(Critical Survey of Science Fiction and Fantasy)

The story-within-a-story plot structure and the impersonal, reliable narrator who is a historian rather than a scientist are reminiscent of the classic tales of Henry James and Mary Shelley. The gruesome nature of the experiments on the corpses is not emphasized; instead, the narrator is concerned with the theological and philosophical problems raised by the experiments. This emphasis is shared by other science-fiction works, some of them among the early works in the genre, that examine abstract ramifications of ungoverned scientific experimentation.

André Maurois is best known in the United States as a writer of biographies, with books on Percy Shelley, Lord Byron, Napoleon Bonaparte, and George Washington, as well as a historian and author of books on England, France, and the United States. Most of his eleven novels and his numerous works of shorter fiction, including The Weigher of Souls, were written before World War II. Little of his fiction is read in the United States.

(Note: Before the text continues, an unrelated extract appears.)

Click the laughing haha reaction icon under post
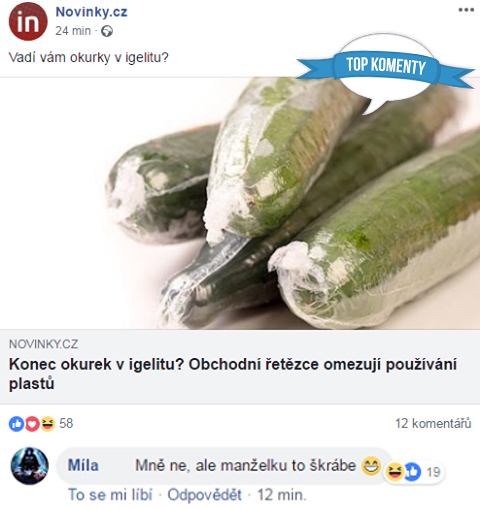This screenshot has height=508, width=480. (48, 424)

Like his biographies, Maurois’ fiction is primarily portraits of individuals and is concerned with the relationships between men and women.

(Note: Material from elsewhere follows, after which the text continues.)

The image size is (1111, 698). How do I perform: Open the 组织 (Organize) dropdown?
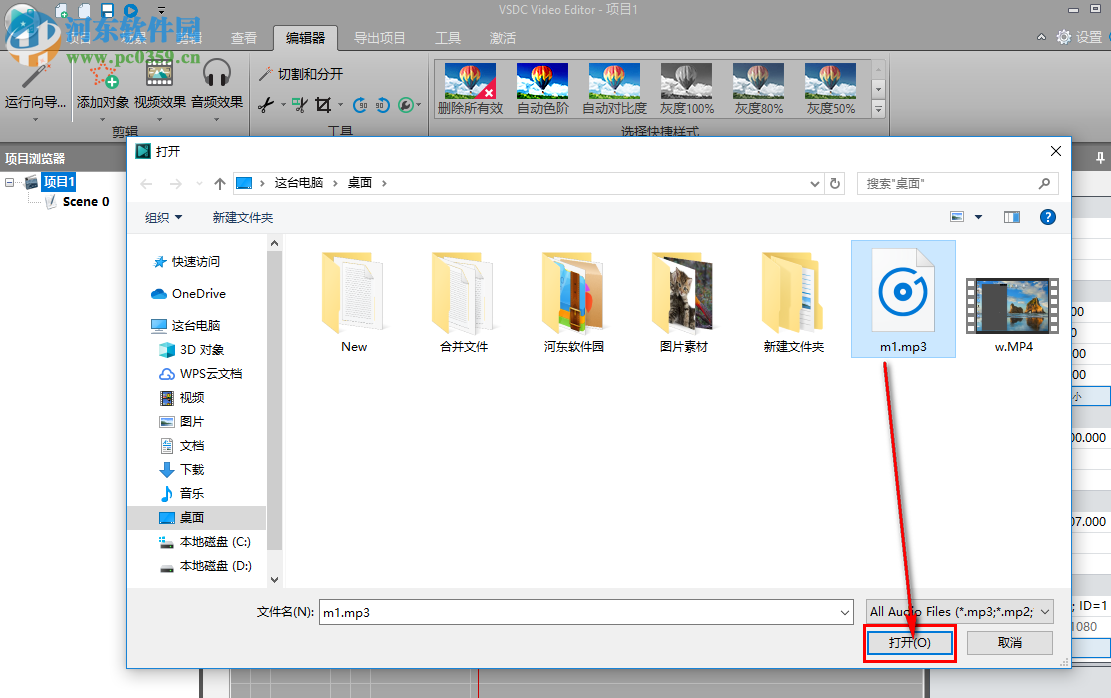161,217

The Weigher of Souls contains a romantic element: It is the main character’s love for a woman that motivates his scientific research. The novella retains its limited popularity largely because of the elements of science fiction it displays. Using the theme of the scientist who has trespassed beyond the bounds set for humans, Maurois’ novella harks back to Mary Shelley’s Frankenstein (1818). Both writers are essentially concerned with the ethical questions posed by unbridled scientific experimentation. In both cases, the scientist simply goes too far. Although Dr. Frankenstein’s experiments far exceed James’s, both their failures clearly demonstrate the danger and futility of science reaching too far.

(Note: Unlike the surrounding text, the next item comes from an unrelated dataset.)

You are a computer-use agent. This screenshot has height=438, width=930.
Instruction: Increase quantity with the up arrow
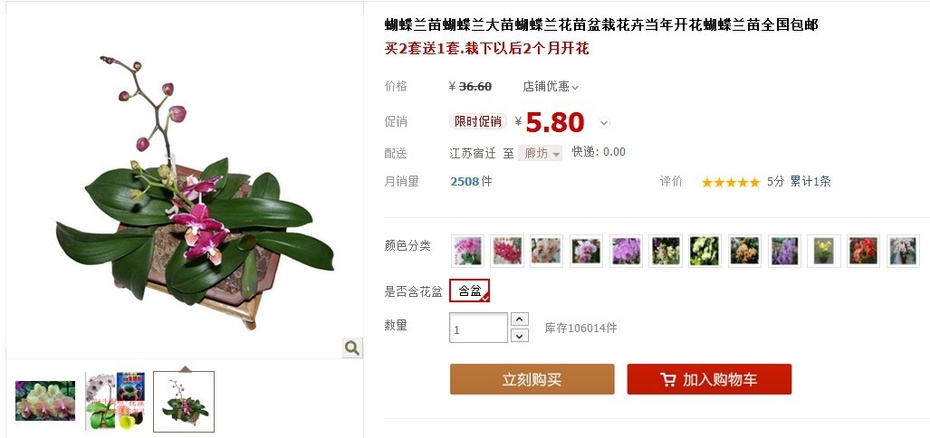(x=520, y=319)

Maurois’ use of the name “Dr. James” for his main character implies a connection between his main character and both novelist Henry James and his famous psychologist brother, William James. As in Henry James’s The Turn of the Screw (1898), Maurois’ narrator is credible, so much so that after initial publication of the novella, Maurois received letters asking if the story were true. In addition, Maurois’ concern for the psychology of the isolated individual places the novella solidly within the tradition of French science fiction.